Print the part of the listing that opens with the line containing "at (1835, 18)." and closes with the line containing "(343, 134).", reproducing those lines exactly and nothing else.

******

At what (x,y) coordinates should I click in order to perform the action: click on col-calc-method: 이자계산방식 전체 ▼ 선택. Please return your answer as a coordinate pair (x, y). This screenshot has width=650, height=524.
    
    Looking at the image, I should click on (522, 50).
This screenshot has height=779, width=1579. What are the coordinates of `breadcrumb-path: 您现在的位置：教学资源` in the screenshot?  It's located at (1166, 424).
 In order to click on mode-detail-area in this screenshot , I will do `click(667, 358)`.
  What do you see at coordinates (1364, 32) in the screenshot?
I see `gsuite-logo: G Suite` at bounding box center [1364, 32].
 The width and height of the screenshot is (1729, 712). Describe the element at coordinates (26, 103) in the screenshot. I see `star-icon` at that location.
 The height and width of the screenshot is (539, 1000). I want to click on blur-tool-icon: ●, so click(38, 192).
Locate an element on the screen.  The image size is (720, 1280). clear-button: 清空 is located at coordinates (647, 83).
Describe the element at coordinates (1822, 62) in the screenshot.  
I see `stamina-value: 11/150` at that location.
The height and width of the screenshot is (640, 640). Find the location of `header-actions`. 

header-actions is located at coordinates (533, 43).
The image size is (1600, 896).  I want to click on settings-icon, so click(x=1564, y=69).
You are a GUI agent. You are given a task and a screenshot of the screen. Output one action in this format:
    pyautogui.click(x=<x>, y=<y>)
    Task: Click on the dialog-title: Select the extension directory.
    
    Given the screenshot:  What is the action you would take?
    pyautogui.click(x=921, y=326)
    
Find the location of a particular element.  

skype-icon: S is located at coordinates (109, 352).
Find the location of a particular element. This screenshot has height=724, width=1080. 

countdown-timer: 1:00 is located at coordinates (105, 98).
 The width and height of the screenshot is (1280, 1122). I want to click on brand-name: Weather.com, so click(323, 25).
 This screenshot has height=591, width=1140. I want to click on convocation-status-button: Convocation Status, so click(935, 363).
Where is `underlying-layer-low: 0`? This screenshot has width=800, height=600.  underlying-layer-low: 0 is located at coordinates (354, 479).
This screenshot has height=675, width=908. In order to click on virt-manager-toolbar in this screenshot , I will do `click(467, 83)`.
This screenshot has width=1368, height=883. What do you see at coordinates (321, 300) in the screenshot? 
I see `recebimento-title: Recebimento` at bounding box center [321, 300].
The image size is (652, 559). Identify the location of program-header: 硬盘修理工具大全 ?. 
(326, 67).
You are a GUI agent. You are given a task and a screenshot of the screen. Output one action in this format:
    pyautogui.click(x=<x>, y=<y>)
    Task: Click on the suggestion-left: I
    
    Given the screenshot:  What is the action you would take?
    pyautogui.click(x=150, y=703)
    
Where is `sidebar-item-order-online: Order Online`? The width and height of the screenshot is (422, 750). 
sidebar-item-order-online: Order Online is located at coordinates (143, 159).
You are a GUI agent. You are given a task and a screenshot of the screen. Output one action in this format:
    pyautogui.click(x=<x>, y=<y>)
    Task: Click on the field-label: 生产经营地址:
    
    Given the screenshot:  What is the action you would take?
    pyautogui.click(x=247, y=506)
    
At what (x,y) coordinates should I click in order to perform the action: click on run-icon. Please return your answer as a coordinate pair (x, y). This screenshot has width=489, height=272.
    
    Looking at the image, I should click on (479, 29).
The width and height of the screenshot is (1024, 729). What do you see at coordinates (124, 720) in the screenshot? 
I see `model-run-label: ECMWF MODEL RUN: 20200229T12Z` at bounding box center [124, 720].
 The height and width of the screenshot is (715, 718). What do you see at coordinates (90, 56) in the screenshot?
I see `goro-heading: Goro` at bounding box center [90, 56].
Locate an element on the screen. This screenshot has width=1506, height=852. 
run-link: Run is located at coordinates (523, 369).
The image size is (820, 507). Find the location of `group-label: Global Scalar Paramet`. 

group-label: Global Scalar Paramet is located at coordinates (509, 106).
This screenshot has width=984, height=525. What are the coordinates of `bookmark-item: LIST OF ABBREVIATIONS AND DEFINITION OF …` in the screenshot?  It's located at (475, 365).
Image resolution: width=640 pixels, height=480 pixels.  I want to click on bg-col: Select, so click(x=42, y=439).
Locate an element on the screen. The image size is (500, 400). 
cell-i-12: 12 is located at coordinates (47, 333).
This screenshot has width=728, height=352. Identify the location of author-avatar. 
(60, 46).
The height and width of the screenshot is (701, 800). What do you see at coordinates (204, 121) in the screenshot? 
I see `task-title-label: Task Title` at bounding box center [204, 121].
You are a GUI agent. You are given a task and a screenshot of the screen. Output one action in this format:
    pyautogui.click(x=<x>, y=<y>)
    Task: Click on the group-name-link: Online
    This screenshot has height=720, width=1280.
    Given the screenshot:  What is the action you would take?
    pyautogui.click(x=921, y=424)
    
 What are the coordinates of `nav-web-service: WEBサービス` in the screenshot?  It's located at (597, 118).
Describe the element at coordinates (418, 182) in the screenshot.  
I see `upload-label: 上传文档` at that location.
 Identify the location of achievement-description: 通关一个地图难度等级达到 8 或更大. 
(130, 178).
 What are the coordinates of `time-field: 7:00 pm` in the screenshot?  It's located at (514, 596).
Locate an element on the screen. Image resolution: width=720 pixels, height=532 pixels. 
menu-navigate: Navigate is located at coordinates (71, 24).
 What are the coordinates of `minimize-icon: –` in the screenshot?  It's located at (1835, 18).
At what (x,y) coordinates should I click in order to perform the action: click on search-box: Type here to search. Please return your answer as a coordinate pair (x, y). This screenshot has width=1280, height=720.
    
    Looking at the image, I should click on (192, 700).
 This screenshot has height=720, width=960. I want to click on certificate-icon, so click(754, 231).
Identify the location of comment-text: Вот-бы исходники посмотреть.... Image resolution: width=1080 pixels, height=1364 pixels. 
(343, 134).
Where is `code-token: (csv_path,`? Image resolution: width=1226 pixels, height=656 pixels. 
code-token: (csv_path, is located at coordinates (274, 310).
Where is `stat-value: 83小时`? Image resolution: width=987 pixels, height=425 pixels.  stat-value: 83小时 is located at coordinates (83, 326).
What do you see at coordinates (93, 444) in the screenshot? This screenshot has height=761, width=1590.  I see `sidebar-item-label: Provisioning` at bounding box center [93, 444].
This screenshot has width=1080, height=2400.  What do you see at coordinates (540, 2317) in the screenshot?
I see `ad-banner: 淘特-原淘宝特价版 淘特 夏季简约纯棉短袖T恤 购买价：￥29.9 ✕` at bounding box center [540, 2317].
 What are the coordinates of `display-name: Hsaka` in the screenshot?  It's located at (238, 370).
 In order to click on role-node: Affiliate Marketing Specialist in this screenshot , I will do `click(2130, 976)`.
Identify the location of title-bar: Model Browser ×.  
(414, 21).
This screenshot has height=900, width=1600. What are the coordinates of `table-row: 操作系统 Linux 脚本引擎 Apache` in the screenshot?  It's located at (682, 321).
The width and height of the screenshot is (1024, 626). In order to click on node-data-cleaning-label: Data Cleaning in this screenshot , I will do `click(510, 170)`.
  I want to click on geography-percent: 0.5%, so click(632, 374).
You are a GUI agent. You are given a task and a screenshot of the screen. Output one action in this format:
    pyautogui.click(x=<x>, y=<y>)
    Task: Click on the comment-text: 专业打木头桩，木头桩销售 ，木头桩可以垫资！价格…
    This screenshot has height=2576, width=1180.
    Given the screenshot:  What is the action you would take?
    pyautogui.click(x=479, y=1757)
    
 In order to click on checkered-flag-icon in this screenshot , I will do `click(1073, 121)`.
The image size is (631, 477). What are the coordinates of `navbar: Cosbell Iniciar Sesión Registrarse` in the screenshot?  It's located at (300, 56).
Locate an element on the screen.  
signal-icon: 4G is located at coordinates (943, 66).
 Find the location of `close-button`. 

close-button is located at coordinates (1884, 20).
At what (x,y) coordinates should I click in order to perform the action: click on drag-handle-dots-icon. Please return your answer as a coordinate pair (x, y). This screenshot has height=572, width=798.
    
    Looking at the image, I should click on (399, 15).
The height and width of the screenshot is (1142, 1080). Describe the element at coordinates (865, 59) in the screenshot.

******

_Answer to the exercise_
 What are the coordinates of `minimize-icon: –` in the screenshot?  It's located at (1835, 18).
At what (x,y) coordinates should I click in order to perform the action: click on search-box: Type here to search. Please return your answer as a coordinate pair (x, y). This screenshot has width=1280, height=720.
    
    Looking at the image, I should click on (192, 700).
 This screenshot has height=720, width=960. I want to click on certificate-icon, so click(754, 231).
Identify the location of comment-text: Вот-бы исходники посмотреть.... Image resolution: width=1080 pixels, height=1364 pixels. 
(343, 134).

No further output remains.